» **Problems to work on**:
**A)** Answer these questions using the article about the 100 Men Who Care mental health panel:
(i) In which room and building will the meeting be held?
(ii) Which three organizations will receive the evening's donations?
(iii) What was the focus of the community meeting held in October 2024?
**B)** Can you continue the article about the 100 Men Who Care mental health panel from the point where it stops?

» **Provided text**:
'''

STORY AND PHOTO BY KAREN BOSSICK
On Monday 100 Men Who Care will bring together seven professionals to discuss how to address Mental Health and Wellness in the community.
The meeting will be held from 5:30 to 7:30 p.m. Monday, July 13, in the Minnie Moore Room of the Community Campus in Hailey. Open to the public, it will be followed by a potluck social.
The panelists are:
Jenna Vagias, executive director of TogetherWe
Sarah Seppa, director of community engagement for St. Luke’s Community Health
Benson Blair, a social worker at Wood River High School
Herbert Romero, co-founder of Neighbors Helping Neighbors
Tammy Davis, executive director of the Crisis Hotline
Sonya Wilander, executive director of Men’s Second Chance Living
Kim Hayes, founder of Carbonate Recovery Center
The Crisis Hotline, Men’s Second Chance Living and Carbonate Recovery Center will be the recipients of any donations made during the evening by 100 Men Who Care regulars and others who wish to donate.
100 Men Who Care held its first special topic meeting during the COVID pandemic as it focused on organizations offering assistance during the pandemic. In October 2024 it hosted a community meeting focusing on housing assistance for the lowest income.
The panel that will talk on Monday includes preventative and educational facilitators and intervention and treatment professionals, said Marty Lyon, who founded 100 Men Who Care.
“Their stories are so fascinating and their programs are so uniquely different from one another,” said Lyon. “I learned rom Benson Blair, for instance, that within the high school there are students get trained in suicide prevention and they wear a button to let their fellow students know that if they have an issue they can approach them and have a conversation.

'''

» **Source data**:
'''

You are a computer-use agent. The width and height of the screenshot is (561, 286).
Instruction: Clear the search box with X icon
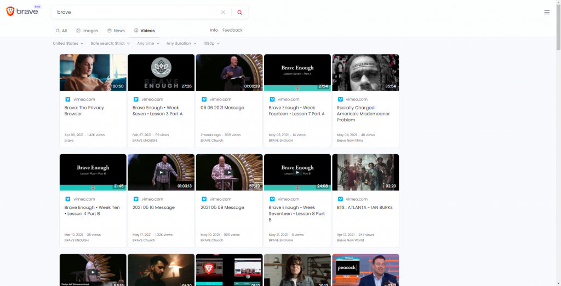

'''

» **Answers by task**:
**A)**
(i) The Minnie Moore Room of the Community Campus in Hailey.
(ii) The Crisis Hotline, Men's Second Chance Living and Carbonate Recovery Center.
(iii) Housing assistance for the lowest income.

**B)**
“I learned from Tammy Davis that the Crisis Hotline fielded over 1,400 phone calls during 2025—one year’s time. Sara Seppa said that the number of people that approach St. Luke’s for help is like 20,000 in a given year. And TogetherWe now has 60 organizations under its umbrella.”
100 Men Who Care funneled donations to The Spot Sun Valley, Boulder Mountain Clayworks and The Alliance of Idaho at its last quarterly meeting in April.
The Spot is a professional black box theater in Ketchum known for producing fearless theater and cultivating the next generation of performers. Funds from 100 Men Who Care will help cover the cost of its two tuition-free Spot Young Company musicals. The high school students will perform “Big Fish” in December, and the middle school students will perform “Guys and Dolls Jr.” in May 2027.
Boulder Mountain Clayworks served 150 children in seven Youth Clay camps in 2025, along with 75 middle and high school students in five Teen Throwing Camps. Another 65 individuals participated in one-day or family workshops, and the nonprofit organization took projects to children in Hailey, Bellevue and Carey through the summer Bloom program.
The Alliance of Idaho provides low-cost immigration legal services for families in Blaine County and surrounding communities.